Entertainment

INTERVIEW WITH A VAMPIRE

You expect Bill Compton (sorry Stephen Moyer) to speak in a soft 19th century Southern drawl. To be slightly stiff, pale, preoccupied. Instead, on meeting him, you find yourself in the presence of an East End Essex boy.

English in the Guy Ritchie sense of the word. With freckles and flirty chatter about his spaniel collie cross Splash and kids (from two different mothers) Billy, 9, and Lilac, 7.

He’s so at ease, it’s hard to believe he and co-star Anna Paquin, are the hottest television couple on TV.

It’s not just the 200-ft. “True Blood” billboards on Sunset Boulevard, but the fact that the season two opener trumped all HBO’s ratings, bar the finale of “The Sopranos.” This is not only due to a strong marketing push, but down to the sexual chemistry between Compton and Sookie Stackhouse (Paquin).

Their chemistry has traveled off-screen, with Moyer, 39, and Paquin, 27, an item for the past two years and this month denying rumors of an engagement.

Truth be told, they are very much together, living in Venice, Los Angeles, committed to a mutual relationship with Stephen’s children and a future that’s filled with Season 3 and potential offspring of their own.

For Moyer, this success is a far cry from being a working British actor with relative renown in the America (“Quills,” “The Starter Wife,” “88 Minutes”).

“True Blood” has shot him into popular consciousness, where many have compared him to his younger competitor, Robert Pattinson from “Twilight,” who Moyer has called “the Slim-Fast, Diet Coke” version of his Compton self.

Sitting down over coffee (he says a good brew is “a work of art”), we bled him dry for a few more juicy morsels.

NYP: Female audiences and readers have embraced stories about vampires with a rabid passion. Are women mobbing you on the streets the way they are Robert Pattinson from “Twilight”?

SM: The interesting thing about “True Blood” is that it’s appeal is not contained to teenage girls. I get stopped in the street and questioned by 70-year-old men whose wives and daughters are making Bloody Marys and throwing “True Blood” parties. Yes, I have teenage fans but nowhere near Pattinson’s standards. I have no idea how I’d handle that. He was hit by a cab the other week in New York, trying to avoid a mob.

NYP: What is it about the sexual energy of Bill that women respond to most?

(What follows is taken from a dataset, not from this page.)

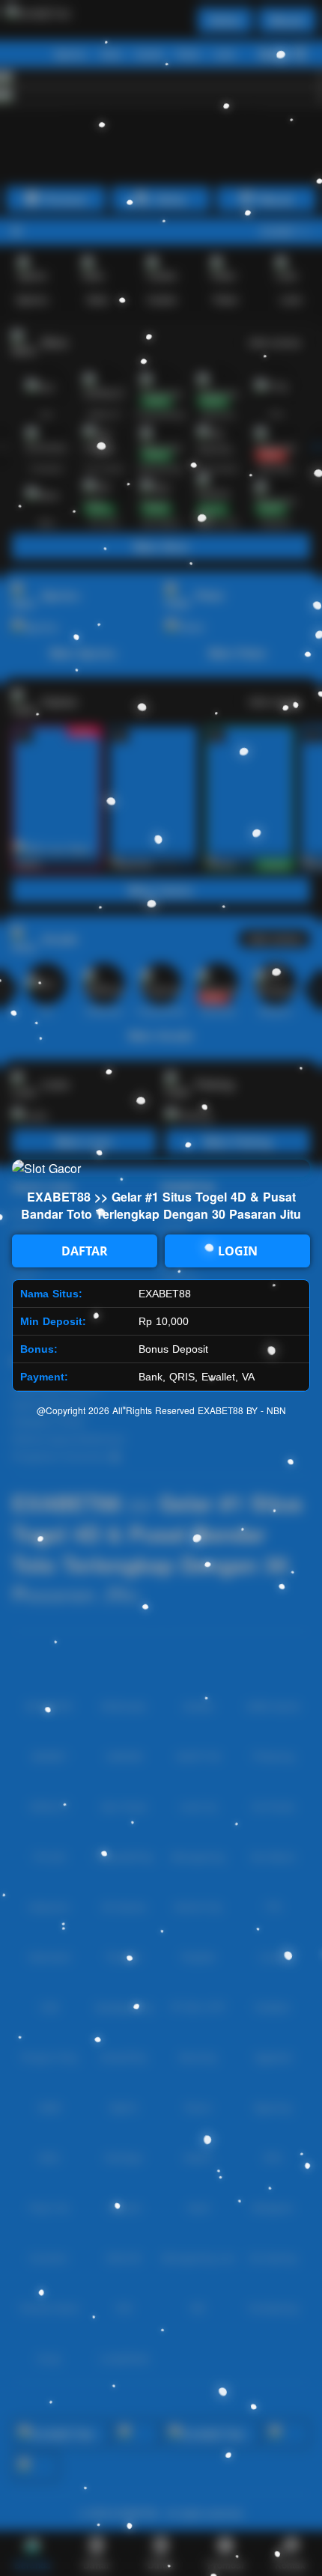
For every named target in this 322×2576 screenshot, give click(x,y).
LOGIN (238, 1251)
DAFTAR (84, 1251)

SM: I think it’s the fact that he is obviously dark, but that he’s also always trying to be a good man, so the tussle of decency is what appeals. Second, I think that women in the modern world are attracted to the courtly manners of the 19th century, a time where men from the upper classes charmed women, but at the same time, men had to be men. This combination of being treated with respect by the man who can overpower you physically, that’s very sexy.

NYP: How do you prepare for the graphic love scenes on “True Blood”?

SM: I do some stretches (like a boxer coming into the ring) then I take off my clothes and put on my flesh coloured sock (which actors wear for sex scenes). What’s great about the sex on the show is that it’s real. We don’t shy away. We show you what’s not been seen before. You know, after sex, it’s usually hot and the covers are off but never on TV. We’ve tried to do away with that.

NYP; What intrigues you about the storylines?

SM: What I love about Bill is that it’s no accident our hero kills as many people in the first season as the murderer. He’s a killer. He can’t help himself. And I like the fact he’s historical. As a Confederate soldier he doesn’t like working on a computer and he keeps hearkening back to period.

He’s also a man who has lost everything; from a war to his family, to his mortality and so he has pathos; his melancholy and yearning are attractive to play. Bill becomes a moral barometer for the show. The drug and sex addicts are human.

NYP: You work closely with Anna Paquin. What can you tell us about Anna that people don’t know?

SM: She’s rubbish without her coffee in the morning, she has never been blonde before this show and she would never go out in the street in Sookie’s skin-tight T-shirts and short-shorts with her bust out.

NYP: How often do you see your children, Lilac and Billy? Do they know you are playing a vampire?

SM: I see them every day on Skype and as soon as this season finishes filming, I’m going back to London to take them both on holiday. Billy is very aware I’m playing a vampire and because he’s called Bill, he thinks the character is named after him (so he finds it very upsetting that he doesn’t get to see it.) Lilac, who hasn’t seen it either, does a very good impression of Kirsten Dunst in “Interview with The Vampire.” She pretends to cry, you say “what’s wrong?” And then she comes at you with her fangs out.

NYP: Are you worried that playing a vampire will typecast you?

SM: No. Bill’s pallor is white, he speaks with a Southern accent, he has dyed black hair — he’s very different from me. And one of the reasons you come to LA and sign on a series for seven years, a huge TV job, is that it opens doors for other projects. I look forward to playing Bill for years to come but I look forward to doing other jobs too. I have to say, though, I did write a thank you card to (“True Blood” creator) Alan Ball, after the pilot, saying I’d be happy to play Bill Compton for the rest of my life!